##### Record extracts #####
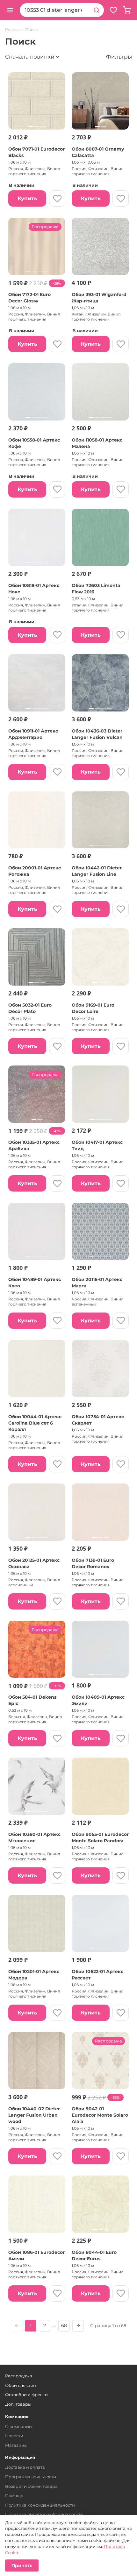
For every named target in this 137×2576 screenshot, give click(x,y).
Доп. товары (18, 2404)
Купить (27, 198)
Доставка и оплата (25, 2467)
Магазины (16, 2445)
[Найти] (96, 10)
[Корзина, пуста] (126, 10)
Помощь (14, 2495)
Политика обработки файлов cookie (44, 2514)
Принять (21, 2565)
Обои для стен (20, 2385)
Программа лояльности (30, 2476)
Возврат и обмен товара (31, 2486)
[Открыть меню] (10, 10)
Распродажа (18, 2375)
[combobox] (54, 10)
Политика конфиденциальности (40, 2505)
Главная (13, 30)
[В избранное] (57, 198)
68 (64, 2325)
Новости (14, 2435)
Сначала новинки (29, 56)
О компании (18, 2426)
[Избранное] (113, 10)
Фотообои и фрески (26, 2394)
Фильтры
#####
What to produce = The lines to return run from the one containing "Магазины (16, 2445)" through the last line of the records above. Give them exactly and include nothing more.

Output of the task =
Магазины (16, 2445)
[Найти] (96, 10)
[Корзина, пуста] (126, 10)
Помощь (14, 2495)
Политика обработки файлов cookie (44, 2514)
Принять (21, 2565)
Обои для стен (20, 2385)
Программа лояльности (30, 2476)
Возврат и обмен товара (31, 2486)
[Открыть меню] (10, 10)
Распродажа (18, 2375)
[combobox] (54, 10)
Политика конфиденциальности (40, 2505)
Главная (13, 30)
[В избранное] (57, 198)
68 (64, 2325)
Новости (14, 2435)
Сначала новинки (29, 56)
О компании (18, 2426)
[Избранное] (113, 10)
Фотообои и фрески (26, 2394)
Фильтры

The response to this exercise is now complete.